Saved data entries =
------

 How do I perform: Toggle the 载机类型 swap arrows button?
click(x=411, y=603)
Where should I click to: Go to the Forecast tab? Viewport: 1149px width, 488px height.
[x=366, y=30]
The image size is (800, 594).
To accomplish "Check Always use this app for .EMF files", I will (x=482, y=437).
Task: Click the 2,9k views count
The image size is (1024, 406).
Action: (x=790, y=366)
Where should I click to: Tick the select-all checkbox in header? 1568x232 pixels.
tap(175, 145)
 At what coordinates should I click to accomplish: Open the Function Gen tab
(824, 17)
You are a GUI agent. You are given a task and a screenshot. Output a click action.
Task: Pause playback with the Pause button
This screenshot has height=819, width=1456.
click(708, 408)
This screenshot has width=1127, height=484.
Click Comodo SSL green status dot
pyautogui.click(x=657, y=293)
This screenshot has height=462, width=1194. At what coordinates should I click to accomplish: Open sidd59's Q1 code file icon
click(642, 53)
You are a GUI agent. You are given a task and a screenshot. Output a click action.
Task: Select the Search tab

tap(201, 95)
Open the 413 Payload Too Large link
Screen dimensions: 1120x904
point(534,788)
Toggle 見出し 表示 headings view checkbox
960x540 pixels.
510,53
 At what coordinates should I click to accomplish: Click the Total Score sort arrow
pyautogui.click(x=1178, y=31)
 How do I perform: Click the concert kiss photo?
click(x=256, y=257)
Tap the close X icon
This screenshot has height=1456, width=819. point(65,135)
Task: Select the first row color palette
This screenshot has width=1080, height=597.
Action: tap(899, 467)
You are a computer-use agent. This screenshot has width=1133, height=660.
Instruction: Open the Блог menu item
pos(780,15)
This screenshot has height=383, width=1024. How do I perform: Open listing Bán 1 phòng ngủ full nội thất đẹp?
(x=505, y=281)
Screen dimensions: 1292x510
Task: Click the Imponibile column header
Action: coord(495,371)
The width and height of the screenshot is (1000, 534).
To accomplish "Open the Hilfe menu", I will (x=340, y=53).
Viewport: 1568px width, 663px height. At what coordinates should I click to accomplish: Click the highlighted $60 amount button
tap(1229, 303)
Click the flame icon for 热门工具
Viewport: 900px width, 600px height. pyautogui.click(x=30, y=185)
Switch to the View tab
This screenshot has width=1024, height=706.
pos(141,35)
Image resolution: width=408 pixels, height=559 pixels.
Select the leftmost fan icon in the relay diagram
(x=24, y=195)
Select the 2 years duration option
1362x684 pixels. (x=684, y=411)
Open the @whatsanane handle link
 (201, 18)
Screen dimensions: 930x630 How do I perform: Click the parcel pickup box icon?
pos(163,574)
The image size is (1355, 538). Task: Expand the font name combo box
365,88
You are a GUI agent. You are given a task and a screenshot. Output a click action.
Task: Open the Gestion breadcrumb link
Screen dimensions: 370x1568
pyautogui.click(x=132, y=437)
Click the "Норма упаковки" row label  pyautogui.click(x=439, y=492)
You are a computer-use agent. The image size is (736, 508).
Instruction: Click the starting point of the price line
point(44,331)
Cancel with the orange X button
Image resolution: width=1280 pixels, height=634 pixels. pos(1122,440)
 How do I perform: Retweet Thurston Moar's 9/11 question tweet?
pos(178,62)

------

How to complete this task = Find the line with "Tap the close X icon" in the entries above. Retype it and each line after it, exactly, through the line with "Task: Open the Gestion breadcrumb link", and stop there.

Result of this task =
Tap the close X icon
This screenshot has height=1456, width=819. point(65,135)
Task: Select the first row color palette
This screenshot has width=1080, height=597.
Action: tap(899, 467)
You are a computer-use agent. This screenshot has width=1133, height=660.
Instruction: Open the Блог menu item
pos(780,15)
This screenshot has height=383, width=1024. How do I perform: Open listing Bán 1 phòng ngủ full nội thất đẹp?
(x=505, y=281)
Screen dimensions: 1292x510
Task: Click the Imponibile column header
Action: coord(495,371)
The width and height of the screenshot is (1000, 534).
To accomplish "Open the Hilfe menu", I will (x=340, y=53).
Viewport: 1568px width, 663px height. At what coordinates should I click to accomplish: Click the highlighted $60 amount button
tap(1229, 303)
Click the flame icon for 热门工具
Viewport: 900px width, 600px height. pyautogui.click(x=30, y=185)
Switch to the View tab
This screenshot has width=1024, height=706.
pos(141,35)
Image resolution: width=408 pixels, height=559 pixels.
Select the leftmost fan icon in the relay diagram
(x=24, y=195)
Select the 2 years duration option
1362x684 pixels. (x=684, y=411)
Open the @whatsanane handle link
 (201, 18)
Screen dimensions: 930x630 How do I perform: Click the parcel pickup box icon?
pos(163,574)
The image size is (1355, 538). Task: Expand the font name combo box
365,88
You are a GUI agent. You are given a task and a screenshot. Output a click action.
Task: Open the Gestion breadcrumb link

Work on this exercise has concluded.